THE INPUT
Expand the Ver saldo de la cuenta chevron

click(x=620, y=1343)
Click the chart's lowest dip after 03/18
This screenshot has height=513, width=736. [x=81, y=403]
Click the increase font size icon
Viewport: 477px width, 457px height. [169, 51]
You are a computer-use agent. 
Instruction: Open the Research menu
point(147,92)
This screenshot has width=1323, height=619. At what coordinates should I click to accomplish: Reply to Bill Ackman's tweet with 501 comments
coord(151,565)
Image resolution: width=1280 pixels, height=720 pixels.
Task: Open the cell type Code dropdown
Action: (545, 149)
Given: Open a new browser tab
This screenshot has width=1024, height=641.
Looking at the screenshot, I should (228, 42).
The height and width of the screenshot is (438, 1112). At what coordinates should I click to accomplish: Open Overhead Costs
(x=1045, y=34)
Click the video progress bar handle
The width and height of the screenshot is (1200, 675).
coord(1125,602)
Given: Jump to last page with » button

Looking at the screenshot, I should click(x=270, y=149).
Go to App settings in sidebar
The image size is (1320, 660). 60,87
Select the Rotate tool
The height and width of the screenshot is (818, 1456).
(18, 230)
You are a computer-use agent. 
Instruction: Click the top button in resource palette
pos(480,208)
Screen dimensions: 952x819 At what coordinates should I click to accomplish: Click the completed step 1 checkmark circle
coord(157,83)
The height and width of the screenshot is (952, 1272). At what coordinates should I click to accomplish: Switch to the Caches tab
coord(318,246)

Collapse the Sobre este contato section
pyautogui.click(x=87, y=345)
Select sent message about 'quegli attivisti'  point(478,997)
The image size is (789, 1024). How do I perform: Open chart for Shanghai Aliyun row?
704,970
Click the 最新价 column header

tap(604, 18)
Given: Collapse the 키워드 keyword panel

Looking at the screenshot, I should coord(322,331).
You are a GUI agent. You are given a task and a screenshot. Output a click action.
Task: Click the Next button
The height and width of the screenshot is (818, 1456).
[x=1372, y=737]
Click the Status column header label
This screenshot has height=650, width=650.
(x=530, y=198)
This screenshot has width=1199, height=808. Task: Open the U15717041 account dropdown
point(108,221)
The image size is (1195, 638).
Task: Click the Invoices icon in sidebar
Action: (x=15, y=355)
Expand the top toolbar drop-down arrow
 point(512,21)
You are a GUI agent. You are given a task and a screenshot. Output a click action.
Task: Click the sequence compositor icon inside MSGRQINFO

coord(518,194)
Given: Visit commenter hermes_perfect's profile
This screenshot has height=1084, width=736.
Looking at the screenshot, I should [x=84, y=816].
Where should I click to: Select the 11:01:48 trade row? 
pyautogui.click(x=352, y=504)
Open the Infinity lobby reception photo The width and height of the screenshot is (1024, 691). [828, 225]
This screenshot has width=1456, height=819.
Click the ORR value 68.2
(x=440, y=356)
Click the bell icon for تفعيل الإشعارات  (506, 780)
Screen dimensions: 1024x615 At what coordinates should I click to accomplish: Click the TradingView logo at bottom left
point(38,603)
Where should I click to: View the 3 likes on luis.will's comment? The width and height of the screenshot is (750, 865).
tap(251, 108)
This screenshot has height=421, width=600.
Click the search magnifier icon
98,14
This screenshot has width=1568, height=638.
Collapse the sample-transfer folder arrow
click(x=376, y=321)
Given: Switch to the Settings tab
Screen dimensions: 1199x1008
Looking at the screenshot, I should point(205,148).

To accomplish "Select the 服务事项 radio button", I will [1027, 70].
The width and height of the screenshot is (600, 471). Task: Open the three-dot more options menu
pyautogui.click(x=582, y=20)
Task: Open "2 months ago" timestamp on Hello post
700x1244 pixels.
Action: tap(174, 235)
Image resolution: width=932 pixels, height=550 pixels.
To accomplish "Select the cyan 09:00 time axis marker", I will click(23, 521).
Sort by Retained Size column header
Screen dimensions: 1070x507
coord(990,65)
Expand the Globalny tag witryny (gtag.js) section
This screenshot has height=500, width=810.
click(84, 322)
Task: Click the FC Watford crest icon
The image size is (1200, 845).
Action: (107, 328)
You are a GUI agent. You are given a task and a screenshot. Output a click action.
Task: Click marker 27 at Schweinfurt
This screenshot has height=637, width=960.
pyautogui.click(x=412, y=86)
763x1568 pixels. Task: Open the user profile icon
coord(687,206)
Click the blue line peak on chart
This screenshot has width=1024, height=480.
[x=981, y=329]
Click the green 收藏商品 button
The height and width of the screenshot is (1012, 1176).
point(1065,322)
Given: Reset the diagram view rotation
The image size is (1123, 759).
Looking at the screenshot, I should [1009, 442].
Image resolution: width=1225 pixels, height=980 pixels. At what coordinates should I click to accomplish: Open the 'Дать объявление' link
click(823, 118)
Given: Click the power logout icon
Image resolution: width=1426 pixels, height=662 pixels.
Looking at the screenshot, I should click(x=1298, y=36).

GOAL OF THE EXERCISE
Reproduce each of the records word for word.

SOLUTION TO THE EXERCISE
Expand the Ver saldo de la cuenta chevron

click(x=620, y=1343)
Click the chart's lowest dip after 03/18
This screenshot has height=513, width=736. [x=81, y=403]
Click the increase font size icon
Viewport: 477px width, 457px height. [169, 51]
You are a computer-use agent. 
Instruction: Open the Research menu
point(147,92)
This screenshot has width=1323, height=619. At what coordinates should I click to accomplish: Reply to Bill Ackman's tweet with 501 comments
coord(151,565)
Image resolution: width=1280 pixels, height=720 pixels.
Task: Open the cell type Code dropdown
Action: (545, 149)
Given: Open a new browser tab
This screenshot has width=1024, height=641.
Looking at the screenshot, I should (228, 42).
The height and width of the screenshot is (438, 1112). At what coordinates should I click to accomplish: Open Overhead Costs
(x=1045, y=34)
Click the video progress bar handle
The width and height of the screenshot is (1200, 675).
coord(1125,602)
Given: Jump to last page with » button

Looking at the screenshot, I should click(x=270, y=149).
Go to App settings in sidebar
The image size is (1320, 660). 60,87
Select the Rotate tool
The height and width of the screenshot is (818, 1456).
(18, 230)
You are a computer-use agent. 
Instruction: Click the top button in resource palette
pos(480,208)
Screen dimensions: 952x819 At what coordinates should I click to accomplish: Click the completed step 1 checkmark circle
coord(157,83)
The height and width of the screenshot is (952, 1272). At what coordinates should I click to accomplish: Switch to the Caches tab
coord(318,246)

Collapse the Sobre este contato section
pyautogui.click(x=87, y=345)
Select sent message about 'quegli attivisti'  point(478,997)
The image size is (789, 1024). How do I perform: Open chart for Shanghai Aliyun row?
704,970
Click the 最新价 column header

tap(604, 18)
Given: Collapse the 키워드 keyword panel

Looking at the screenshot, I should coord(322,331).
You are a GUI agent. You are given a task and a screenshot. Output a click action.
Task: Click the Next button
The height and width of the screenshot is (818, 1456).
[x=1372, y=737]
Click the Status column header label
This screenshot has height=650, width=650.
(x=530, y=198)
This screenshot has width=1199, height=808. Task: Open the U15717041 account dropdown
point(108,221)
The image size is (1195, 638).
Task: Click the Invoices icon in sidebar
Action: (x=15, y=355)
Expand the top toolbar drop-down arrow
 point(512,21)
You are a GUI agent. You are given a task and a screenshot. Output a click action.
Task: Click the sequence compositor icon inside MSGRQINFO

coord(518,194)
Given: Visit commenter hermes_perfect's profile
This screenshot has height=1084, width=736.
Looking at the screenshot, I should [x=84, y=816].
Where should I click to: Select the 11:01:48 trade row? 
pyautogui.click(x=352, y=504)
Open the Infinity lobby reception photo The width and height of the screenshot is (1024, 691). [828, 225]
This screenshot has width=1456, height=819.
Click the ORR value 68.2
(x=440, y=356)
Click the bell icon for تفعيل الإشعارات  (506, 780)
Screen dimensions: 1024x615 At what coordinates should I click to accomplish: Click the TradingView logo at bottom left
point(38,603)
Where should I click to: View the 3 likes on luis.will's comment? The width and height of the screenshot is (750, 865).
tap(251, 108)
This screenshot has height=421, width=600.
Click the search magnifier icon
98,14
This screenshot has width=1568, height=638.
Collapse the sample-transfer folder arrow
click(x=376, y=321)
Given: Switch to the Settings tab
Screen dimensions: 1199x1008
Looking at the screenshot, I should point(205,148).

To accomplish "Select the 服务事项 radio button", I will [1027, 70].
The width and height of the screenshot is (600, 471). Task: Open the three-dot more options menu
pyautogui.click(x=582, y=20)
Task: Open "2 months ago" timestamp on Hello post
700x1244 pixels.
Action: tap(174, 235)
Image resolution: width=932 pixels, height=550 pixels.
To accomplish "Select the cyan 09:00 time axis marker", I will click(23, 521).
Sort by Retained Size column header
Screen dimensions: 1070x507
coord(990,65)
Expand the Globalny tag witryny (gtag.js) section
This screenshot has height=500, width=810.
click(84, 322)
Task: Click the FC Watford crest icon
The image size is (1200, 845).
Action: (107, 328)
You are a GUI agent. You are given a task and a screenshot. Output a click action.
Task: Click marker 27 at Schweinfurt
This screenshot has height=637, width=960.
pyautogui.click(x=412, y=86)
763x1568 pixels. Task: Open the user profile icon
coord(687,206)
Click the blue line peak on chart
This screenshot has width=1024, height=480.
[x=981, y=329]
Click the green 收藏商品 button
The height and width of the screenshot is (1012, 1176).
point(1065,322)
Given: Reset the diagram view rotation
The image size is (1123, 759).
Looking at the screenshot, I should [1009, 442].
Image resolution: width=1225 pixels, height=980 pixels. At what coordinates should I click to accomplish: Open the 'Дать объявление' link
click(823, 118)
Given: Click the power logout icon
Image resolution: width=1426 pixels, height=662 pixels.
Looking at the screenshot, I should click(x=1298, y=36).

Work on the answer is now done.